I have curly/wavy hair and it just doesn't curl if it doesn't want to or the shape is horrid. I got it cut and she put much shorter layers at the top to give me more body. It helped a lot!! I love the big, wild curls look so I am constantly having to remind myself NOT to fluff and mess about with my hair!!



Have you clarified since you've stopped using shampoo? I've also noticed that if I have too much build up on my hair it doesn't do what it should.

I use Loreal Tec's Hair mix Sublime Shine and Liss Control, and sometimes Tigi's Curls Rock Curl Booster, I love that cuz it works really well for touch ups on dry hair.


----------



## internetchick (Feb 29, 2008)

Have you ever been to the Naturally Curly website? They have forums there that are an immense help. I follow the Curly Girl routine and it did wonders for my hair. I use the same handle at NC that I registered with here. I apply product with my hair upside down, gently put it up in a micro fiber turban, and dry for about 10 or 15 minutes. I take it down and let it air dry the rest of the way.

You can also use clips at the root when air drying. I would leave them in for 20 minutes or so, until the hair isn't so weighed down with moisture.


----------



## GlossyAbby (Feb 29, 2008)

have u tried using a root lifter? i have natural curls and when I don't straighten it I use a root lifter and its great...I like Matrix Amplify Root Lifter


----------



## KDMAMA (Mar 2, 2008)

I went to the website you reccomened and I am so happy you posted about it !

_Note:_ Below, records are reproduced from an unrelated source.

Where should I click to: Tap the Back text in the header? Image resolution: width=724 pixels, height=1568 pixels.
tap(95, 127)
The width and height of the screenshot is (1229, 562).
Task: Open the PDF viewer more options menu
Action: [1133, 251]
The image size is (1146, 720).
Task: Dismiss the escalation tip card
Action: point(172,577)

It rocks!! And that lead me to jessicurl.com which rocks too! I finally think I know what to do with my hair!



Thanks!!

Originally Posted by *internetchick* /img/forum/go_quote.gif Have you ever been to the Naturally Curly website? They have forums there that are an immense help. I follow the Curly Girl routine and it did wonders for my hair. I use the same handle at NC that I registered with here. I apply product with my hair upside down, gently put it up in a micro fiber turban, and dry for about 10 or 15 minutes. I take it down and let it air dry the rest of the way.
You can also use clips at the root when air drying. I would leave them in for 20 minutes or so, until the hair isn't so weighed down with moisture.


----------



## internetchick (Mar 2, 2008)

So glad I could help! The woman who runs Jessicurl posts at Naturally Curly under the same name.


----------